### Problems to work on
[a] Copy the listing exactly, from its first line up to and including the line with "coord(514,36)".
[b] Continue the web-scraping project plan from the point where it ends.

### Passage
● ● ● ● ● ● ●

Phased Implementation Plan:

Phase 1: Basic Functionality
  • Agent 1: Generates Selenium code to fetch product details based on detailed instructions.
  • Agent 2: Extracts data using Beautiful Soup code, also based on detailed instructions.
Phase 2: Enhanced Automation with Feedback
  • Agent 1: Executes Selenium code multiple times, incorporating feedback from the website to improve performance.
  • Agent 2: Explores HTML patterns to generate more efficient Beautiful Soup code.
Phase 3: Generalized Instructions
  • Agent 1 and Agent 2: Operate based on more general instructions, reducing the need for detailed guidance.
Phase 4: Unified Intelligent Agent
  • Combine the functionalities of the two agents into a single, highly autonomous agent that can perform the entire scraping process with minimal input.

Getting Started

Prerequisites

  • Python 3.x
  • Selenium
  • WebDriver for your preferred browser (e.g., ChromeDriver)

● ● ● ● ● ● ●

### Stored records
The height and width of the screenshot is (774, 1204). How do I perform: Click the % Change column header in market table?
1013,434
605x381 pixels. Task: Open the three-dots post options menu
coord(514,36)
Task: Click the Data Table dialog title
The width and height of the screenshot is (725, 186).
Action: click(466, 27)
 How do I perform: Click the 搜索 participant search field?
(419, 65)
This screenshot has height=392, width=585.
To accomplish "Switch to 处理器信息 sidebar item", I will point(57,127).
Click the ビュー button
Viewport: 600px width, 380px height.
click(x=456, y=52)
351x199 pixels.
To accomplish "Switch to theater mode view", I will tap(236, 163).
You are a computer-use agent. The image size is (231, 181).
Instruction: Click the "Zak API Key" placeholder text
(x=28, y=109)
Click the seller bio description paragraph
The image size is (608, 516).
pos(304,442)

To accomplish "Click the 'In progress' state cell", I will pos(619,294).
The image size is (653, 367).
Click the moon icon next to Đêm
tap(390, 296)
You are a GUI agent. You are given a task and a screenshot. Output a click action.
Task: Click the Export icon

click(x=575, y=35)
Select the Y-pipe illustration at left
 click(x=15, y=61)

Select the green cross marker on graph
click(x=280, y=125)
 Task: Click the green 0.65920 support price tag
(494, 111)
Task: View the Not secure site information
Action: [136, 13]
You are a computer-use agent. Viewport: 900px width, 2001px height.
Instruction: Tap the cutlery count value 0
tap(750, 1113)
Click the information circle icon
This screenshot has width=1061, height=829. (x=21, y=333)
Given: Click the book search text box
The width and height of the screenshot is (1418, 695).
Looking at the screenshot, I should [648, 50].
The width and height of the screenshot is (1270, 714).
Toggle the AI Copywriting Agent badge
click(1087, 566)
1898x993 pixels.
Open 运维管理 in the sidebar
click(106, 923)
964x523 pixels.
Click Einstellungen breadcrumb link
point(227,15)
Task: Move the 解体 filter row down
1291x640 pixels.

● ● ● ● ● ● ●

### Expected responses
[a]
The height and width of the screenshot is (774, 1204). How do I perform: Click the % Change column header in market table?
1013,434
605x381 pixels. Task: Open the three-dots post options menu
coord(514,36)

[b]
Installation

  1. Clone the repository:

    git clone https://github.com/bely66/amazon-orders-scraper.git
    cd amazon-orders-scraper
  2. Install the required packages:

    pip install -r requirements.txt
  3. Create .env file and add the following (I chose to use the .env file to store the API key and the Amazon credentials safely):

    OPENAI_API_KEY='openai_api_key'
    # ask the user about their username and password
    amz_mail="amazon_email"
    amz_pass="amazon_password"

Usage

Stage One: Manual Approach

  1. Run the manual scraping script to understand the process:

    python login_amazon.py
  2. Follow the instructions to navigate and extract order details manually.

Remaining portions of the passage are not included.